- [MATERIAL]:
+-------+

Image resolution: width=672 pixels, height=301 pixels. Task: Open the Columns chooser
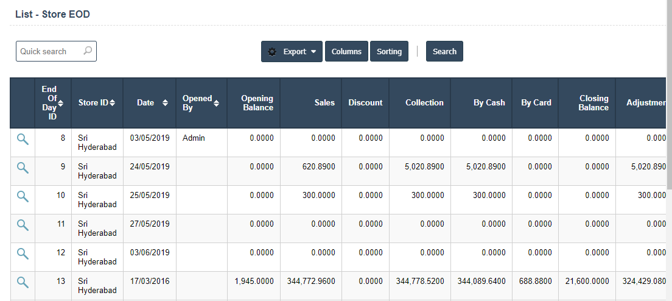pyautogui.click(x=346, y=52)
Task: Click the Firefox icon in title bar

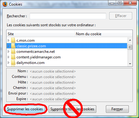Action: click(5, 4)
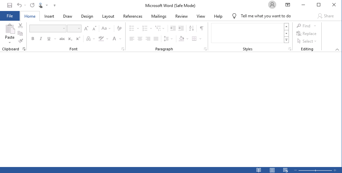The height and width of the screenshot is (173, 342).
Task: Select the Center alignment icon
Action: (x=140, y=39)
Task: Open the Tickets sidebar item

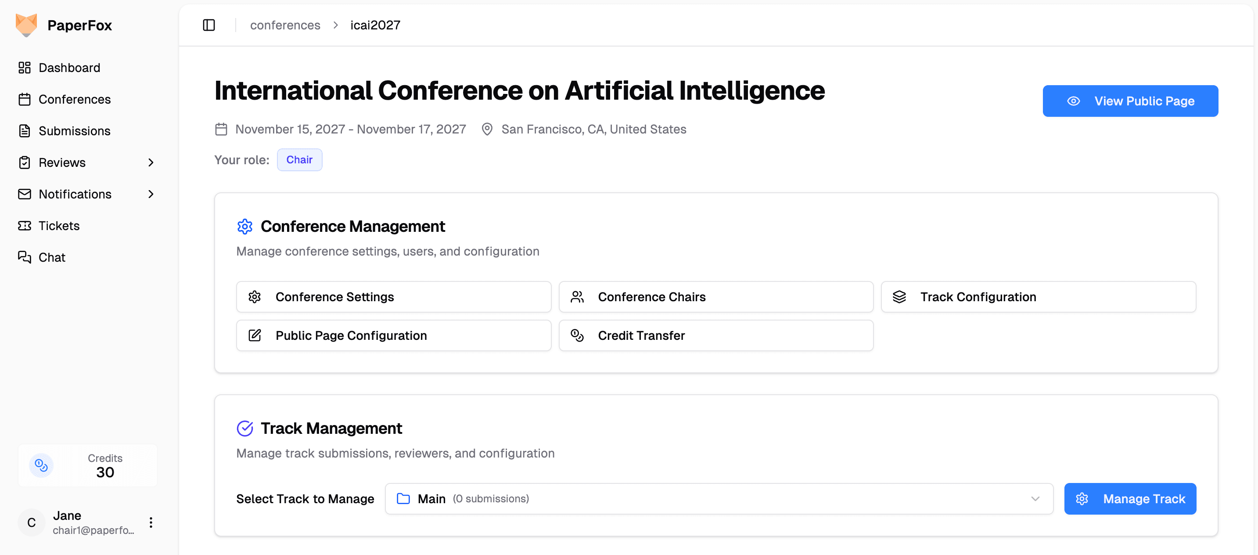Action: pos(59,226)
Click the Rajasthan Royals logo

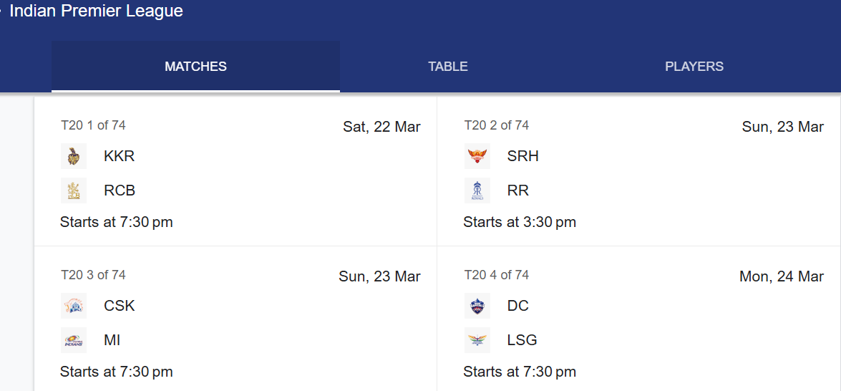(477, 190)
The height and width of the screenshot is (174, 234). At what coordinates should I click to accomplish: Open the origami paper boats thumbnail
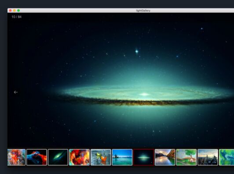(x=101, y=157)
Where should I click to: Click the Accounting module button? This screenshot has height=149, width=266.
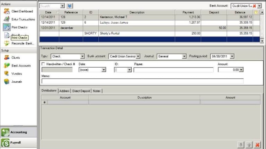(x=19, y=132)
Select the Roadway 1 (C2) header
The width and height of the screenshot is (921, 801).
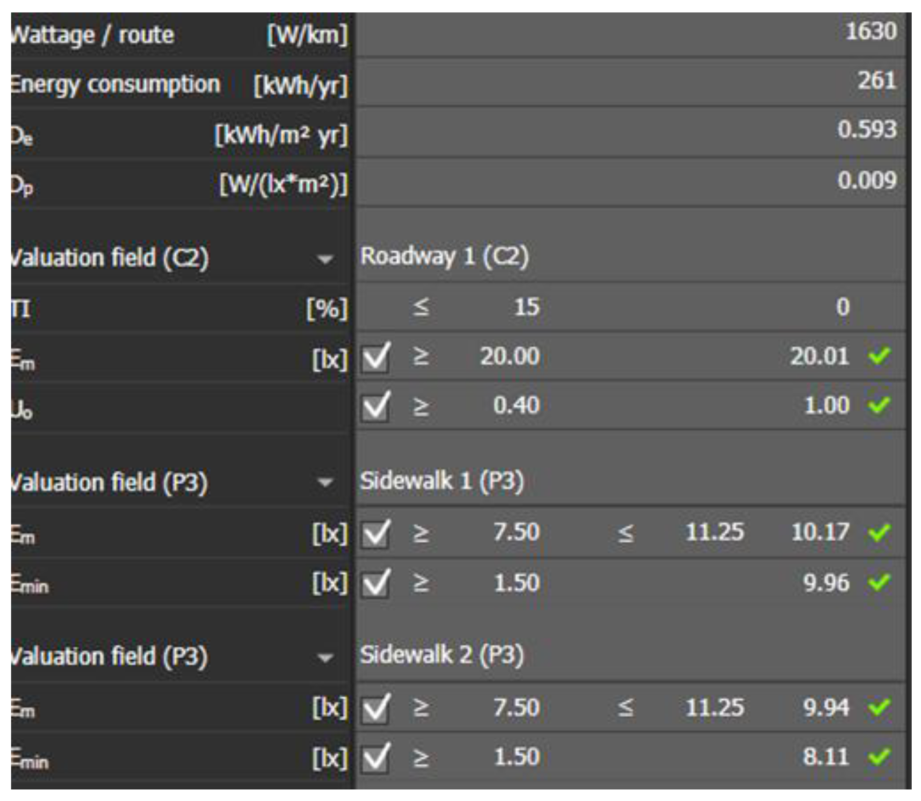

+-------+

- [STATED GOAL]: Can you substitute "Messages" for "Tickets" and give the entries again, starting at the line that has "Task: Click the Firefox icon in title bar" and stopping after the last of the entries, with everything else unchanged? Leave the pictures out.

- [THE RESULT]:
Task: Click the Firefox icon in title bar

Action: click(5, 4)
The height and width of the screenshot is (173, 342).
Task: Select the Center alignment icon
Action: (x=140, y=39)
Task: Open the Messages sidebar item

Action: pos(59,226)
Click the Rajasthan Royals logo

(477, 190)
The height and width of the screenshot is (174, 234). At what coordinates should I click to accomplish: Open the origami paper boats thumbnail
(x=101, y=157)
Where should I click to: Click the Accounting module button? This screenshot has height=149, width=266.
(x=19, y=132)
Select the Roadway 1 (C2) header
The width and height of the screenshot is (921, 801).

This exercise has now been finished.